*** Provided material ***
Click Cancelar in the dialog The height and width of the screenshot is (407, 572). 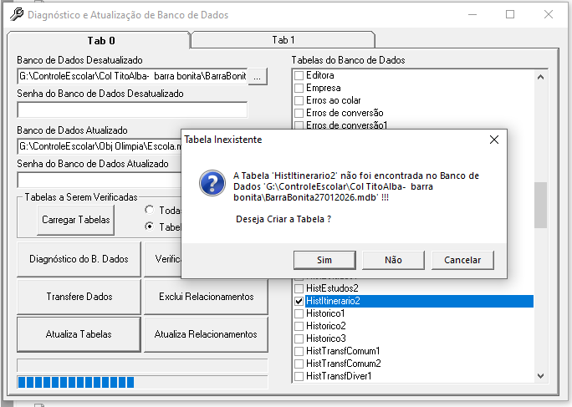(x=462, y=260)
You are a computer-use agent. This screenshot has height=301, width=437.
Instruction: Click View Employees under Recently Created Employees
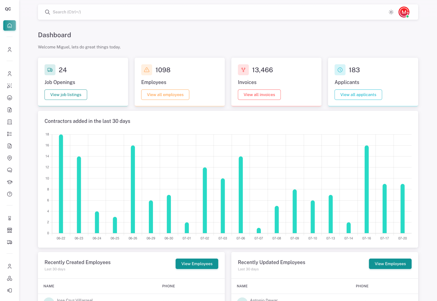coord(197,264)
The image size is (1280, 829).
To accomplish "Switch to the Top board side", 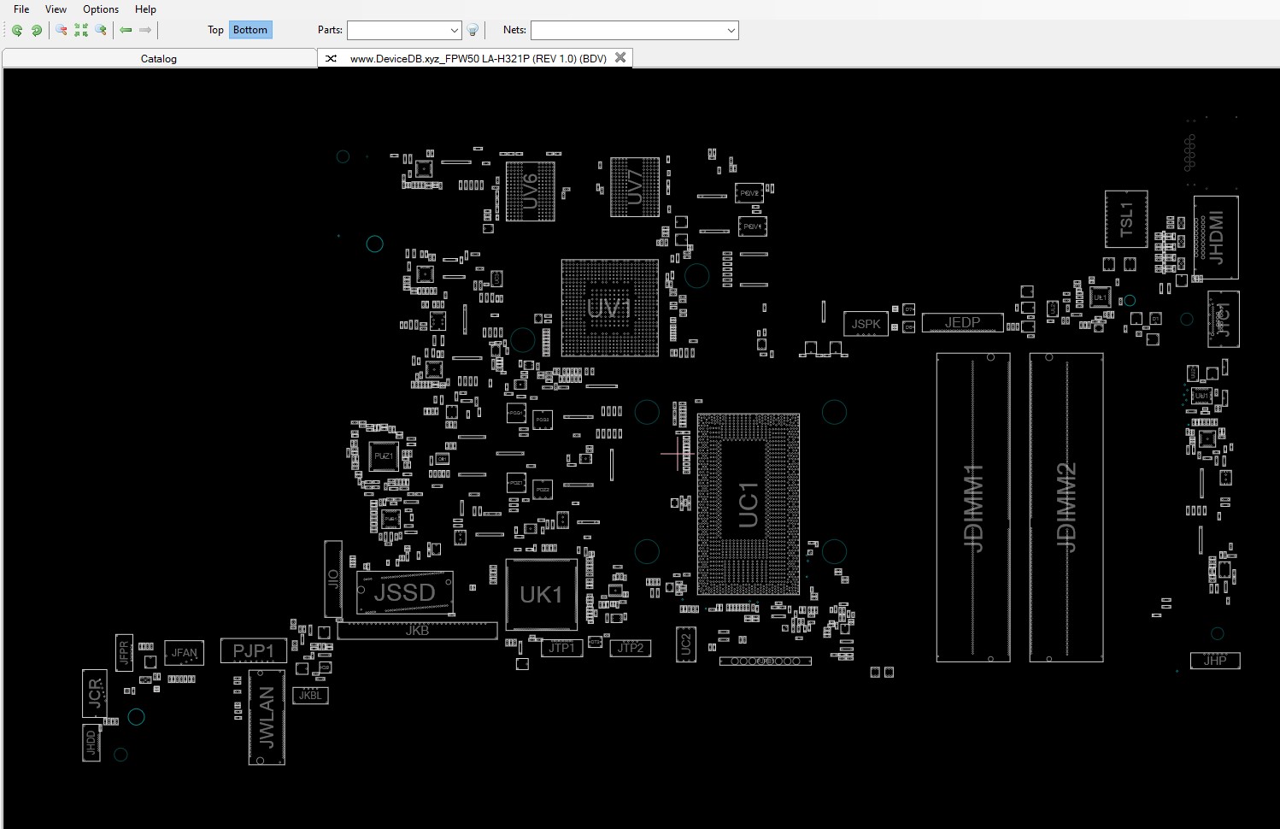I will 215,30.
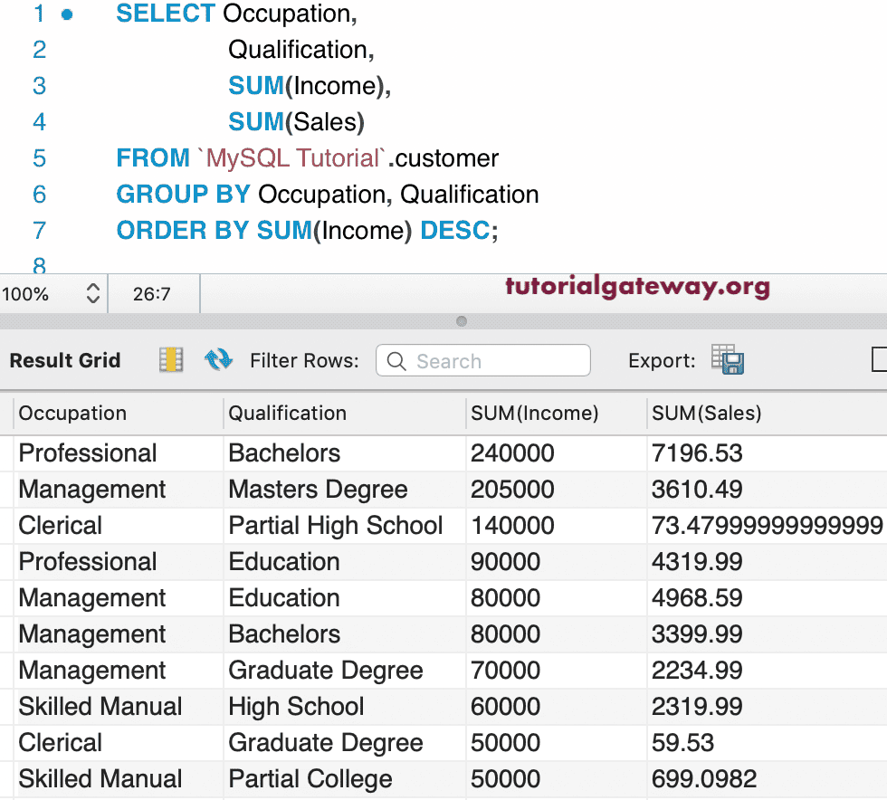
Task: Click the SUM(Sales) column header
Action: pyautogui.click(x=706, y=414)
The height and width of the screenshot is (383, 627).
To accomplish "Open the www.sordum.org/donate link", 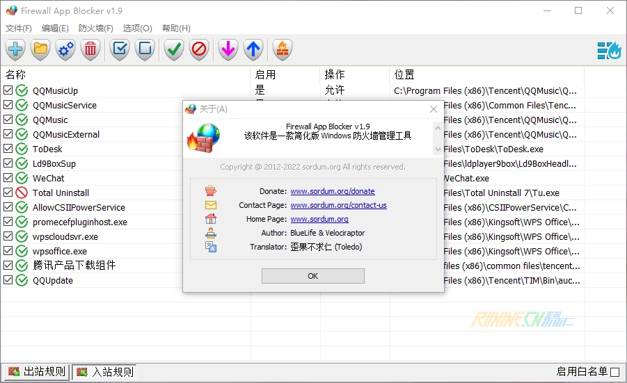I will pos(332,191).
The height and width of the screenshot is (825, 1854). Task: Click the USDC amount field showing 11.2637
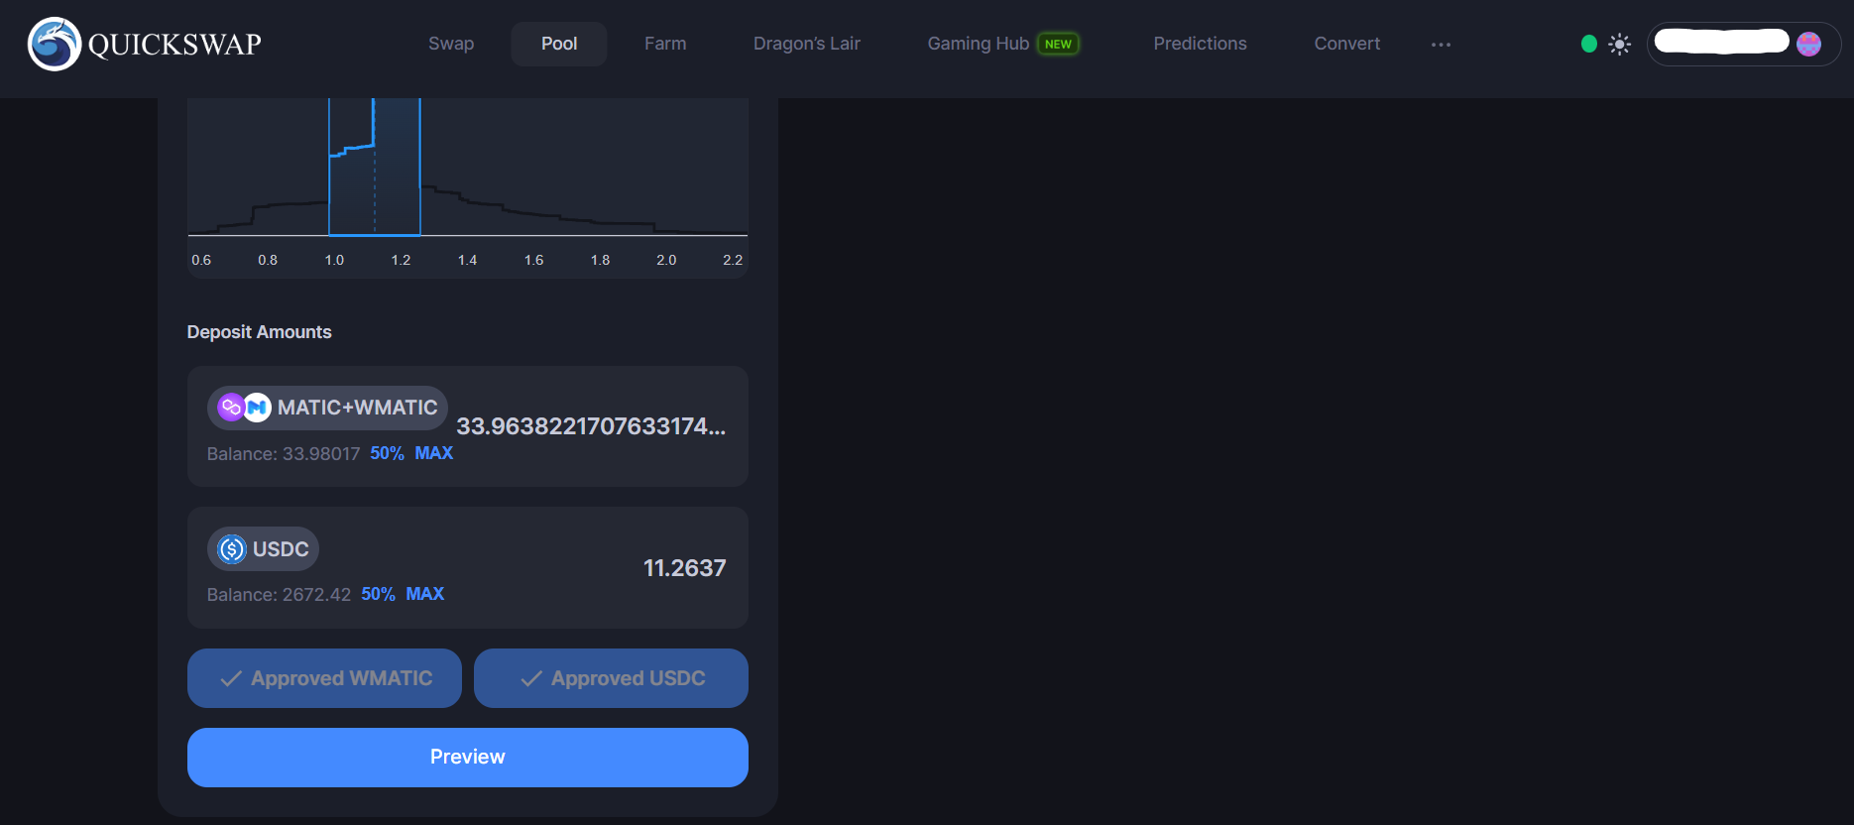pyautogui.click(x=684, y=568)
*** End of Provided material ***
Restate the data exactly, though only from the line that contains "The height and width of the screenshot is (825, 1854)." through its last line, both ends included and with the pictures left out.

The height and width of the screenshot is (825, 1854). Task: Click the USDC amount field showing 11.2637
pyautogui.click(x=684, y=568)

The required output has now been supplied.